Dagwood carefully returned the hug, knowing that he was stronger than the strongest human. The sensor chief was crying. Was he sad about something?

"You scared us so much," Lonnie complained, taking Miguel's place and hugging the Dagger tightly. Brody was having trouble controlling his face, while Tim was grinning broadly.

"Give him room, folks," Dr. Smith ordered coming up. She sounded severe, but her face was beaming. "I need to get some tubes out of him. Miguel, you stay and help me. The rest of you, finish clearing the ship." Dagwood looked down, surprised to find that he had things stuck in him.

"What happened?" he tried to say. "What were they doing to me? Why were they doing this to me." No sound came out. Lonnie, Tim and Jim backed out slowly, their eyes fixed happily on Dagwood.

Dr. Smith and Miguel stayed and started helping Dagwood out of a thick flexible suit . A slight breeze touched his bare skin and he shivered a little , watching with delight as a bunch of goosebumps raised up on his arm. He smiled and tried to point it out, but he couldn't make his voice work. Patting Dr. Smith's shoulder, a frown on his face, Dagwood touched his throat and tried to speak again.
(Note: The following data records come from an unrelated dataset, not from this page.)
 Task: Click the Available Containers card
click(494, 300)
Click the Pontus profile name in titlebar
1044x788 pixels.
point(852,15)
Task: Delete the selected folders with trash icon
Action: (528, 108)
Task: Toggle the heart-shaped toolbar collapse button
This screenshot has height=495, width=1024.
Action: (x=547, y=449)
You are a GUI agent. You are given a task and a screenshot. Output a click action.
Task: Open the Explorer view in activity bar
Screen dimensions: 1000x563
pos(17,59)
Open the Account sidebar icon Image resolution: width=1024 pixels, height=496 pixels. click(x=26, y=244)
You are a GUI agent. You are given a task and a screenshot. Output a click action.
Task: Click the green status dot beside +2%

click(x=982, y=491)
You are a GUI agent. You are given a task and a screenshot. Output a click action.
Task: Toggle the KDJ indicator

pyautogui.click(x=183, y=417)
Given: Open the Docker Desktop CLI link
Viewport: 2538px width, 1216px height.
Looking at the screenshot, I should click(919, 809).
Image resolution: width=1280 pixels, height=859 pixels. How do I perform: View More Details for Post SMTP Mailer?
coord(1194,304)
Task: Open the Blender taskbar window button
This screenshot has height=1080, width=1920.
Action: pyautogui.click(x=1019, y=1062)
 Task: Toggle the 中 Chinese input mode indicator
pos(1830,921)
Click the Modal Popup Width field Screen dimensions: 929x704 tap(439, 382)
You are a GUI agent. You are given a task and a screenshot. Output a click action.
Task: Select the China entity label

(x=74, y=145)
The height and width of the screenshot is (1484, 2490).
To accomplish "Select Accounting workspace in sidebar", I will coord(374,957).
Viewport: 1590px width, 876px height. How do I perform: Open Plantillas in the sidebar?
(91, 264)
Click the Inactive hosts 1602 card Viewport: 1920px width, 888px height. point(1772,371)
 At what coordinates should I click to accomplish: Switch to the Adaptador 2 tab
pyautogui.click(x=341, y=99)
"That's why they had the inhibitor," Wendy Smith said, sounding angry. "Miguel, start dressing him in the clothes we found, I've got to find the antidote to this."

She rummaged through her bag, then through the shelves in the adjoining room. "Got it!" There was a brief sting, and Dagwood was able to speak again. He asked his question.

"We don't know why they were doing this to you, Dagwood," Dr. Smith told him.

"But we'll find out," Commander Ford's voice answered grimly from the door. "Good to see you again, Dagwood. Doctor, the shuttle is ready to take you and Dagwood back to the seaQuest. Miquel, help her get him there, and then meet up with me. Between people asleep at their posts and people screaming in terror, we've still got a lot of cleaning up to do."

"They were very bad people," Dagwood said in solemn judgement after the commander moved away.

"Yeah, Dags," Miguel answered, leading him to the hatch. "They were very bad people. Come on. There are some very good people who will be very happy to see you again."


GELF Dagger, Dagwood, 8955145-ES-33, assigned as custodian to the UEO vessel seaQuest, DSV 4600 II, was kidnapped today while on route for a family leave. He was taken onboard a French Scorpion-class sub, and tortured by immersion in a sensory deprivation tank and exposed to Skarst-wpb. According to records found at the site, the intention was to break Dagwood's mind, re-program him to sabotage the seaQuest and send him back again, to wait for the trigger. The captain of the sub and the doctor in charge of the torture both managed to escape. Evidence indicates that the captain of the renegade submarine was Marilyn Stark, formerly of the USN, and the doctor involved was Lars McLaren, a psychiatrist barred from practicing due to the inhumanity of his experimental treatments. Both are still at large.

excerpted from the logbook of the UEO vessel seaQuest.